Published: October 22, 1982
Translated by: Unknown
Source: Deng Xiaoping Works
Transcription for MIA: Joonas Laine


 

Both China and India are developing countries, but they are not without importance in world affairs. They have the biggest populations: added together, they amount to 1.7 billion, more than one third of the world’s people. As the two countries are neighbours, we cannot afford not to understand each other and promote the friendship between us. In the mid-1950s we cooperated very closely. The Five Principles of Peaceful Coexistence, jointly initiated by Premier Zhou Enlai and Prime Minister Jawaharlal Nehru, have been recognized the world over.

The problem between China and India is not a serious one. Neither country poses a threat to the other. The problem we have is simply about the border. Both countries should make an effort to restore the friendship that existed between them in the 1950s. As long as we go about it in a reasonable way, I think it will be easy for us to settle our border question. When I met your former foreign minister in 1979, I put forward a “package solution” to the problem. If both countries make some concessions, it will be settled. Because this question has a long history, you have to take into account the feelings of your people, and we also have to take into account the feelings of our people. But if the two sides agree to the “package solution”, they should be able to convince their people. We have settled border questions with many other countries simply by having both parties make concessions. I believe that we shall eventually find a good solution. Even if the border question cannot be resolved for the time being, we can leave it as it is for a while. We still have many things to do in the fields of trade, the economy and culture and can still increase our exchanges so as to promote understanding and friendship between us. The two countries have broad prospects for cooperation. We hope that we shall develop and that you will too.

We are very pleased that Third World countries have put forward the question of South-South cooperation. Of course, the question of relations between the South and the North should also be resolved. With the Third World so heavily in debt, how will its people be able to survive? If the developed countries don’t use their money to help the developing countries expand their economies, they won’t have any market in the Third World. The rich countries are getting richer and the poor ones are getting poorer.
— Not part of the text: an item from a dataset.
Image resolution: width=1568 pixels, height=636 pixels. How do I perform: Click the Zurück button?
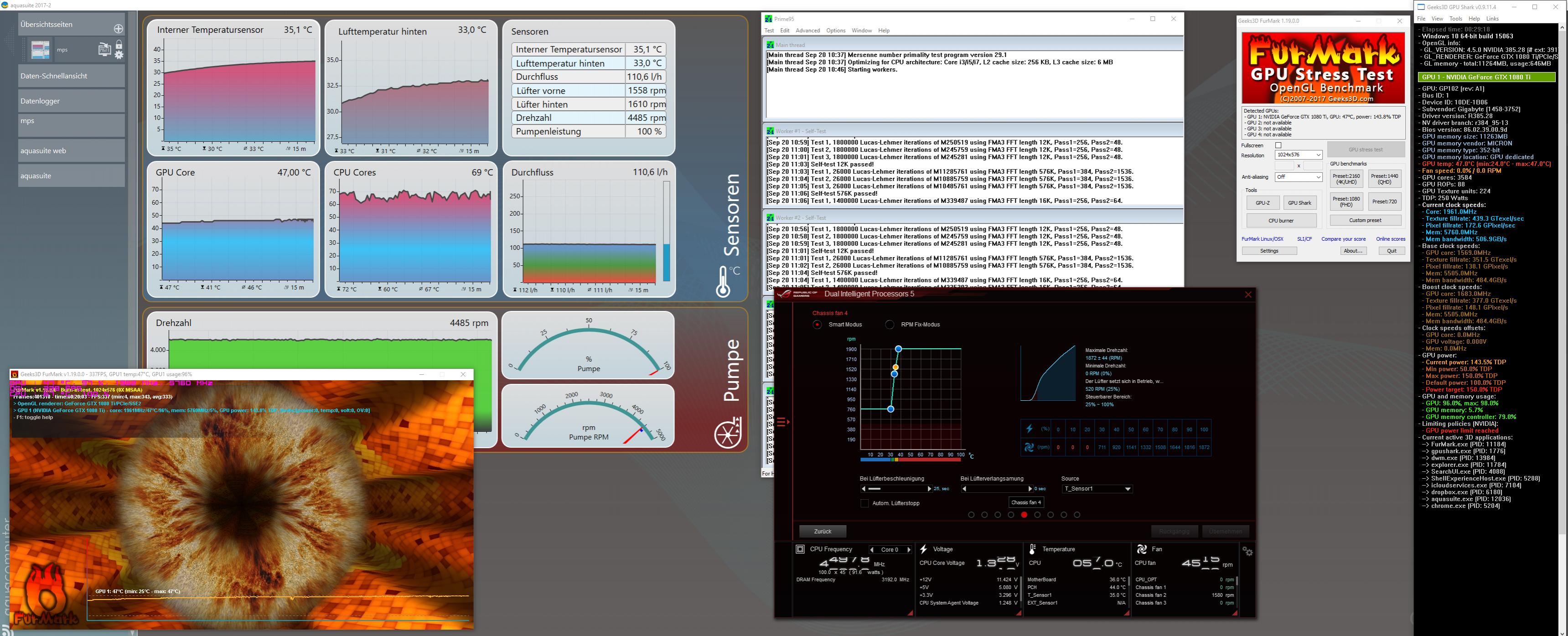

Solving this problem is a major international task. It will obviously be difficult. As a Chinese saying goes, the richer a man is, the meaner he is. Rich countries are reluctant to provide more money to the Third World, let alone transfer their technology to it. So it is not enough for the Third World to place its hopes on a change in relations between the South and the North. There must also be South-South cooperation. In one way or another, a certain range of problems can be solved through such cooperation. During recent years the Third World has developed to some extent. And every country has some good things to exchange with other countries and can cooperate with them. If we want to change the international economic order, we must, above all, settle the question of relations between the South and the North, but at the same time we have to find new ways to increase South-South cooperation.

(Excerpt from a talk with a delegation from the Indian Council for Social Sciences Research.)